Electrochemical tests were evaluated by assembling CR2032 coin type half-cells in an argon-filled glove box (O2 < 0.1 ppm, H2O < 0.1 ppm). The working electrodes were fabricated by mixing 70 wt% of as-prepared active materials, 20 wt% acetylene black and 10 wt% polyvinylidene fluoride (PVDF) binder using N-methyl pyrrolidone as solvent and the mass loading of an electrode of 0.62 mg/cm2. Sodium disks were cut into a round shape with 13 mm and employed as the counter electrode and glass fiber was used as the separator. The obtained homogeneous slurry was coated onto the current collector (Al foil) and dried in a vacuum oven at 60 °C overnight. In the cells, 1 M NaClO4 in ethylene carbonate/diethyl carbonate (EC/DEC, 1:1 v/v), ethylene carbonate/dimethyl carbonate (EC/DMC, 1:1 v/v) with the addition of 5% fluoroethylene carbonate, and tetraethylene glycol dimethyl ether (TEGDME) were used as the electrolytes for SIBs. Galvanostatic discharge/charge tests were collected on a Neware multichannel battery system between 0.1 V and 2.5 V. Cyclic voltammetry (CV) profiles were carried out using a CHI660E electrochemical analyzer (CH Instruments Inc., Shanghai, China) and electrochemical impedance spectroscopy (EIS) was performed on an Autolab electrochemical workstation.

4. Conclusions

In summary, VS4 nanorods with an average diameter of 30 nm were successfully prepared by a fast and simple one-pot solvothermal process. To further increase the electric conductivity of VS4 materials and improve the electron transportation, small VS4 nanorods were uniformly anchored into the conductive network of large-sized RGO nanosheets to obtain VS4/RGO nanocomposites. When tested as anode materials at the half-cell of SIBs, VS4 nanorods in the EC/DMC electrolyte exhibit outstanding electrochemical performance in terms of a high reversible capacity (185 mAh/g at a current density of 0.8 C), good rate capability and long cycle life (182 mAh/g after 100 cycles at 0.4 C) compared to the EC/DEC and TEGDME electrolytes. This is ascribed to the high ionic conductivity, lower solvation energy and LUMO energy for the EC/DMC electrolyte, which is favorable for Na+ diffusion and desolvation. Moreover, VS4/RGO nanocomposites can deliver a discharge capacity of 100 mAh/g after 2000 cycles at a large current density of 1.6 C, which indicates excellent long-term cycling properties compared to pure VS4 nanorods.
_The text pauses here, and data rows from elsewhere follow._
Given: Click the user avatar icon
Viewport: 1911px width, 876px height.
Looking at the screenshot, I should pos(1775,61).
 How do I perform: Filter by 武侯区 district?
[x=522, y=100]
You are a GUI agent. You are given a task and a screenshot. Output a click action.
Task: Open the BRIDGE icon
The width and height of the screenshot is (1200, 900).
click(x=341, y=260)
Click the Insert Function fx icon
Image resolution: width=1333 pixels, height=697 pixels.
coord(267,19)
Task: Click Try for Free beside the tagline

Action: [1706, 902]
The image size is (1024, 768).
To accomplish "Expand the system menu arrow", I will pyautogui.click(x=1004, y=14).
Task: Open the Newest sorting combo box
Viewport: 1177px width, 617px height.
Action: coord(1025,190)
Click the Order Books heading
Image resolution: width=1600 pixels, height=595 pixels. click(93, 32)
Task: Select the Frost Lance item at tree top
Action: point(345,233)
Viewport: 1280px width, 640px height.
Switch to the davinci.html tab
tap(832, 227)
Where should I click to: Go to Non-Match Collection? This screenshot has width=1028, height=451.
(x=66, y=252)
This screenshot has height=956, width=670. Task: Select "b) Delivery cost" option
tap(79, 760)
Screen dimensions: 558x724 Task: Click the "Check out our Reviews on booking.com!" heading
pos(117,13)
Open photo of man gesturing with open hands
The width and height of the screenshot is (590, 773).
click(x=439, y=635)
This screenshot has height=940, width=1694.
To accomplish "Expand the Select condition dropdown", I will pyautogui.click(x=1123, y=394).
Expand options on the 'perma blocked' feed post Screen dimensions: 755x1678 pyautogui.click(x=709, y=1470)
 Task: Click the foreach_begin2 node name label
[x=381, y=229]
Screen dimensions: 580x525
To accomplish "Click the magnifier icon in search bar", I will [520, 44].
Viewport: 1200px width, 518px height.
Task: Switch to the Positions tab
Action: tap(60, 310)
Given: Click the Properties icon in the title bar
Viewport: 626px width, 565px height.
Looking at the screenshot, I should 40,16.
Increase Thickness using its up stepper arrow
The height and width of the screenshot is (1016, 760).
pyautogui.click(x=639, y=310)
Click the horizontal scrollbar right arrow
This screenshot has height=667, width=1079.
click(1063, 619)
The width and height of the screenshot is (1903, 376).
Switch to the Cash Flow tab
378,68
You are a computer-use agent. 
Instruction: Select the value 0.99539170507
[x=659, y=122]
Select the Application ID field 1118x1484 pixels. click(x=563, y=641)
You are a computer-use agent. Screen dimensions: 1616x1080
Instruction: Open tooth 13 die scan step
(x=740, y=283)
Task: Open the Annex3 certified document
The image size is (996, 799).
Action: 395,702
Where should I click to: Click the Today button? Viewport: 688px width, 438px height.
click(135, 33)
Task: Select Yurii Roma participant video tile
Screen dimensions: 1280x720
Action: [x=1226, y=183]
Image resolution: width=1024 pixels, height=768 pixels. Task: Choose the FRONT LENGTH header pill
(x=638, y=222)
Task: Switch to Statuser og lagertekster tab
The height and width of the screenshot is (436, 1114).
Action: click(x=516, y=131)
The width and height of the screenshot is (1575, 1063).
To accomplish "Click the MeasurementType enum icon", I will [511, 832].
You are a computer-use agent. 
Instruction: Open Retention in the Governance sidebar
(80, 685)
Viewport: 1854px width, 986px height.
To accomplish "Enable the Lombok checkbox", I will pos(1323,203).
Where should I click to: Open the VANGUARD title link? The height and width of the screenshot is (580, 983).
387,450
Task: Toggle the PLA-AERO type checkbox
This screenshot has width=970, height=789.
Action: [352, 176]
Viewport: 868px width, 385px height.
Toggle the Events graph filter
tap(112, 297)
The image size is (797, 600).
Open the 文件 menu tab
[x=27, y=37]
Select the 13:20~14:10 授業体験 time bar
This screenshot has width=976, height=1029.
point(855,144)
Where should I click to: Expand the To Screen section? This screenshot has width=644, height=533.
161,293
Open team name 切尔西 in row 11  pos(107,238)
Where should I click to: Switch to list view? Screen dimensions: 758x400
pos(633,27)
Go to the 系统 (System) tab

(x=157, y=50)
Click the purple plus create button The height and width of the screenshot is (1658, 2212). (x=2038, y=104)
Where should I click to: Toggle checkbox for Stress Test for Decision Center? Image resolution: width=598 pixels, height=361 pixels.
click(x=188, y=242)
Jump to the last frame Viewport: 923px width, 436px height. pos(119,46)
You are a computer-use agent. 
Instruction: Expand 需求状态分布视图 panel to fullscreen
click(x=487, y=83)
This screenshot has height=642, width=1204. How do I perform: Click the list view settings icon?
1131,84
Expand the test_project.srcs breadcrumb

The outstanding electrochemical performance of VS4/RGO nanocomposites is mainly attributed to the synergistic effect between the introduction of graphene, the rational synthesis of VS4 nanorods and the optical electrolytes, which can effectively shorten the transportation path for electrons/ions, meanwhile greatly improving the electronic conductivity and structure stability of electrode materials.